On Thursday, May 11 at 7:30 p.m., Intermezzo Season concludes with twice Grammy nominated Imani Winds, who have led both a revolution and evolution of the wind quintet through their dynamic playing, adventurous programming, imaginative collaborations, and outreach endeavors that have inspired audiences of all ages and backgrounds.
Imani Winds joined the faculty at the Curtis Institute of Music, where they serve as the school’s first ever Faculty Wind Quintet. Imani Winds has also served as Resident Artists at Mannes School of Music, and as Ensemble-in-Residence at University of Chicago.

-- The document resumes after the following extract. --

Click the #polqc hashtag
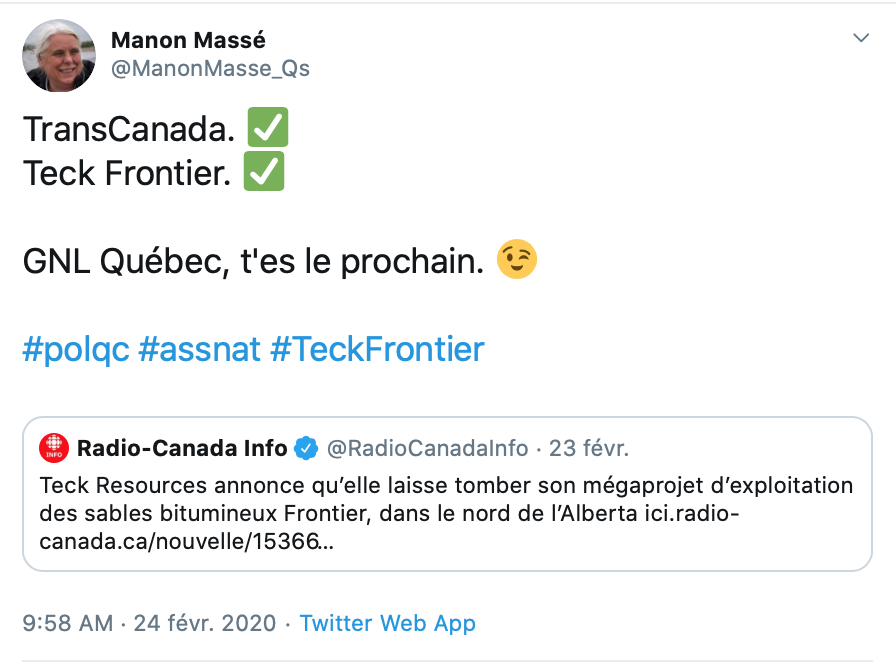 coord(76,349)
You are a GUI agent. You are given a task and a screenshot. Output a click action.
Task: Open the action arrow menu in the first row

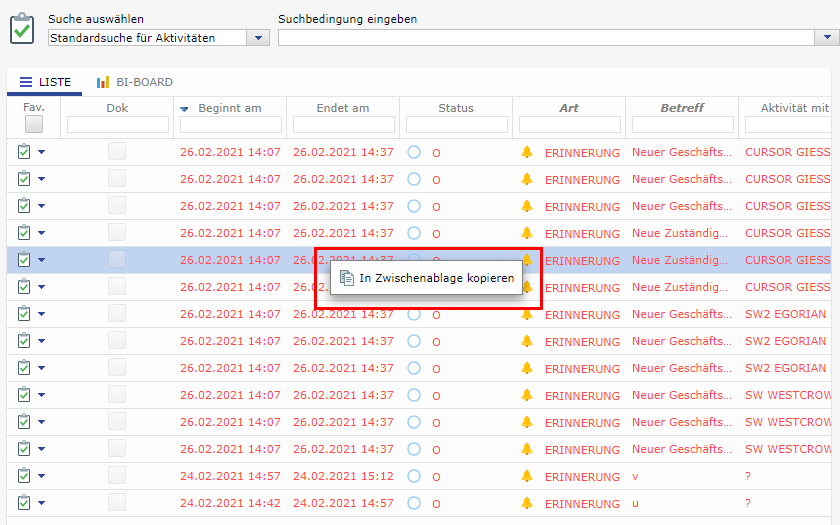(x=42, y=152)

Their May 11 program is titled De Memorias: A Latin Perspective, featuring works by Cuban, Brazilian, Argentine, and Uruguayan-American composers. The group’s program reflects its deep commitment to enriching the traditional wind quintet repertoire. They are acclaimed for their “bristling energy” and “febrile flair and panache” (Chicago Classical Review).
Tickets to hear Imani Winds are $30 for the general public and $5 for non-CC students. Summer Music Festival donors receive discounted tickets, and tickets are free for CC students, faculty, and staff with their ID.